** Source records follows **

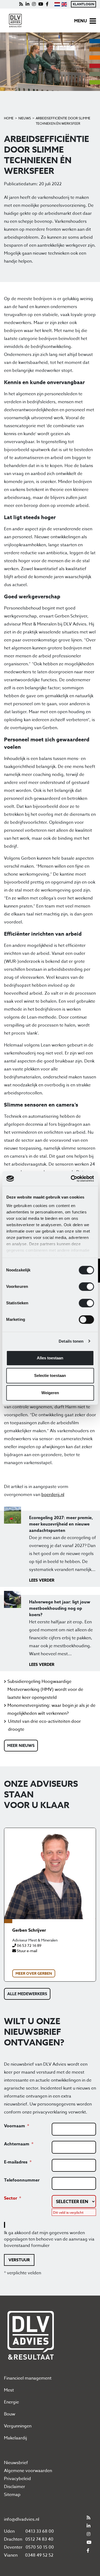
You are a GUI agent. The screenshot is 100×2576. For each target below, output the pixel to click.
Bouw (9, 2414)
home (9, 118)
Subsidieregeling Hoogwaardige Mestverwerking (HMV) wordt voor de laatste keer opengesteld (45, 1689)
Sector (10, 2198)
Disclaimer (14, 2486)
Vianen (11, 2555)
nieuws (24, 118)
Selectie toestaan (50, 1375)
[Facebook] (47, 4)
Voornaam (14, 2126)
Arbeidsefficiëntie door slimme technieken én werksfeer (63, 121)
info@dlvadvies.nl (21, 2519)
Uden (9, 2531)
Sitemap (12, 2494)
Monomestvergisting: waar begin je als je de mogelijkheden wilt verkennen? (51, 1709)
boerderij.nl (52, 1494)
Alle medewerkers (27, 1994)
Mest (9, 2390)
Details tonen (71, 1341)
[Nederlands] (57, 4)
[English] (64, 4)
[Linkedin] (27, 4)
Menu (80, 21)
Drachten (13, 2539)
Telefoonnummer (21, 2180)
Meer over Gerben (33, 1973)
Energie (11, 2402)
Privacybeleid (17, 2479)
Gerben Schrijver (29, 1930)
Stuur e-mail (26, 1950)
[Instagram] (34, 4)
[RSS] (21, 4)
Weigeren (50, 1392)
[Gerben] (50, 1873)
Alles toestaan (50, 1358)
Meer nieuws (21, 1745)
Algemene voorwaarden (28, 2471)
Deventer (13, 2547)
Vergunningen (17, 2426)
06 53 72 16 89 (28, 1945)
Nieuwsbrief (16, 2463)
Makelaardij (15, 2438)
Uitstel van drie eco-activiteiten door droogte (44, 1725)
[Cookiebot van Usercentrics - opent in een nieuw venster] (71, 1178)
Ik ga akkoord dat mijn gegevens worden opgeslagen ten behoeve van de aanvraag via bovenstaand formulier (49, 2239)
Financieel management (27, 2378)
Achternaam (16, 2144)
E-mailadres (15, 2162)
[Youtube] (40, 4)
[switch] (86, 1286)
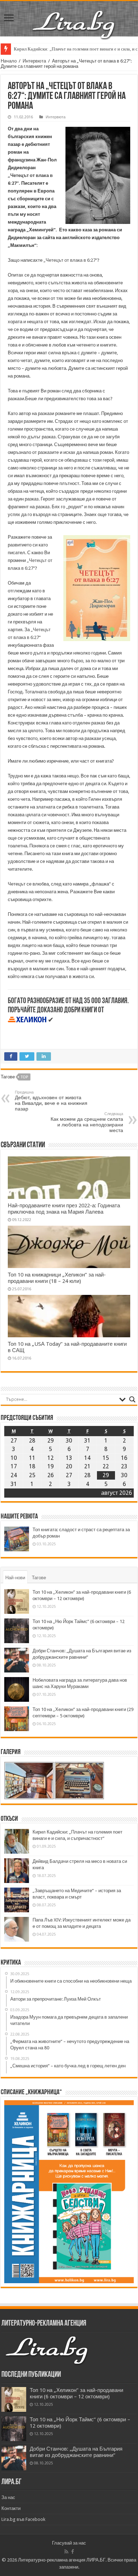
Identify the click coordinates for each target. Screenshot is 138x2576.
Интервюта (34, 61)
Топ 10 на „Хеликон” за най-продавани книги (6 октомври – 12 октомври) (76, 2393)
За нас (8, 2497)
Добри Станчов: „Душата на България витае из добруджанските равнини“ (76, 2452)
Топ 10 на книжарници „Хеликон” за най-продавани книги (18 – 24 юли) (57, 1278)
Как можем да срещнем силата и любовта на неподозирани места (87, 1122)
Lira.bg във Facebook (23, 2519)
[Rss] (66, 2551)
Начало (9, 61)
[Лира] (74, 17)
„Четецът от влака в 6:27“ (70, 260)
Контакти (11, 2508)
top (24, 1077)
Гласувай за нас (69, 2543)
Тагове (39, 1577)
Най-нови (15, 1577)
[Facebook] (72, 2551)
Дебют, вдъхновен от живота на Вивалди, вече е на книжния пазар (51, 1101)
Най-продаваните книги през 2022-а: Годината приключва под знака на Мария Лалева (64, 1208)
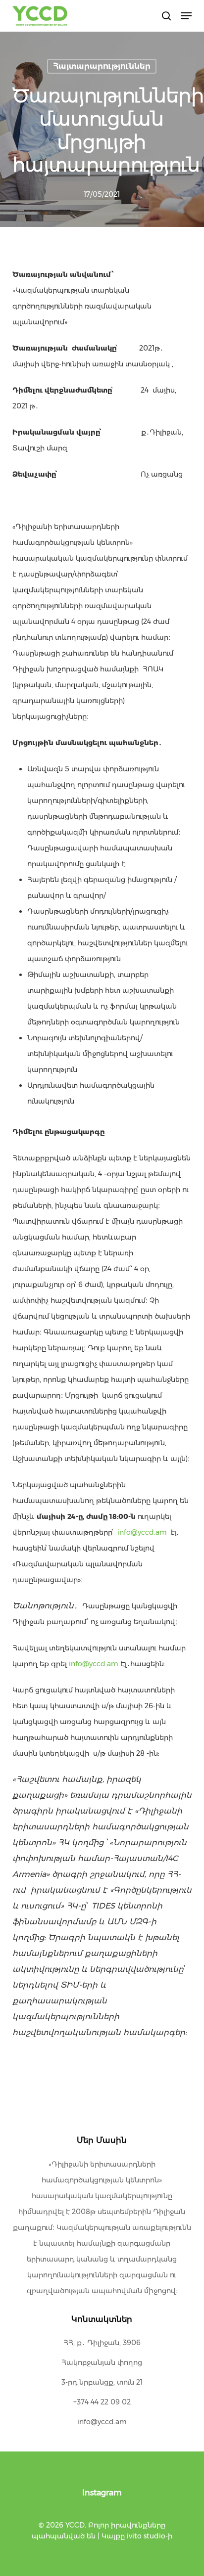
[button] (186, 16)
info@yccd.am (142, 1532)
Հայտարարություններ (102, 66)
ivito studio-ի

** End of Source records **

Activity.
Give the data back exactly, omitting all pictures.

Your solution.
You are a GUI agent. The screenshot is 100×2576. For each target below, output the pixel to click.
Bouw (9, 2414)
home (9, 118)
Subsidieregeling Hoogwaardige Mestverwerking (HMV) wordt voor de laatste keer opengesteld (45, 1689)
Sector (10, 2198)
Disclaimer (14, 2486)
Vianen (11, 2555)
nieuws (24, 118)
Selectie toestaan (50, 1375)
[Facebook] (47, 4)
Voornaam (14, 2126)
Arbeidsefficiëntie door slimme technieken én werksfeer (63, 121)
info@dlvadvies.nl (21, 2519)
Uden (9, 2531)
Sitemap (12, 2494)
Monomestvergisting: waar begin je als je de mogelijkheden wilt verkennen? (51, 1709)
boerderij.nl (52, 1494)
Alle medewerkers (27, 1994)
Mest (9, 2390)
Details tonen (71, 1341)
[Nederlands] (57, 4)
[English] (64, 4)
[Linkedin] (27, 4)
Menu (80, 21)
Drachten (13, 2539)
Telefoonnummer (21, 2180)
Meer over Gerben (33, 1973)
Energie (11, 2402)
Privacybeleid (17, 2479)
Gerben Schrijver (29, 1930)
Stuur e-mail (26, 1950)
[Instagram] (34, 4)
[RSS] (21, 4)
Weigeren (50, 1392)
[Gerben] (50, 1873)
Alles toestaan (50, 1358)
Meer nieuws (21, 1745)
Algemene voorwaarden (28, 2471)
Deventer (13, 2547)
Vergunningen (17, 2426)
06 53 72 16 89 (28, 1945)
Nieuwsbrief (16, 2463)
Makelaardij (15, 2438)
Uitstel van drie eco-activiteiten door droogte (44, 1725)
[Cookiebot van Usercentrics - opent in een nieuw venster] (71, 1178)
Ik ga akkoord dat mijn gegevens worden opgeslagen ten behoeve van de aanvraag via bovenstaand formulier (49, 2239)
Financieel management (27, 2378)
Achternaam (16, 2144)
E-mailadres (15, 2162)
[Youtube] (40, 4)
[switch] (86, 1286)
Identify the click coordinates for each target. Screenshot is 138x2576.
Интервюта (34, 61)
Топ 10 на „Хеликон” за най-продавани книги (6 октомври – 12 октомври) (76, 2393)
За нас (8, 2497)
Добри Станчов: „Душата на България витае из добруджанските равнини“ (76, 2452)
Топ 10 на книжарници „Хеликон” за най-продавани книги (18 – 24 юли) (57, 1278)
Как можем да срещнем силата и любовта на неподозирани места (87, 1122)
Lira.bg във Facebook (23, 2519)
[Rss] (66, 2551)
Начало (9, 61)
[Лира] (74, 17)
„Четецът от влака в 6:27“ (70, 260)
Контакти (11, 2508)
top (24, 1077)
Гласувай за нас (69, 2543)
Тагове (39, 1577)
Най-нови (15, 1577)
[Facebook] (72, 2551)
Дебют, вдъхновен от живота на Вивалди, вече е на книжния пазар (51, 1101)
Най-продаваните книги през 2022-а: Годината приключва под знака на Мария Лалева (64, 1208)
[button] (186, 16)
info@yccd.am (142, 1532)
Հայտարարություններ (102, 66)
ivito studio-ի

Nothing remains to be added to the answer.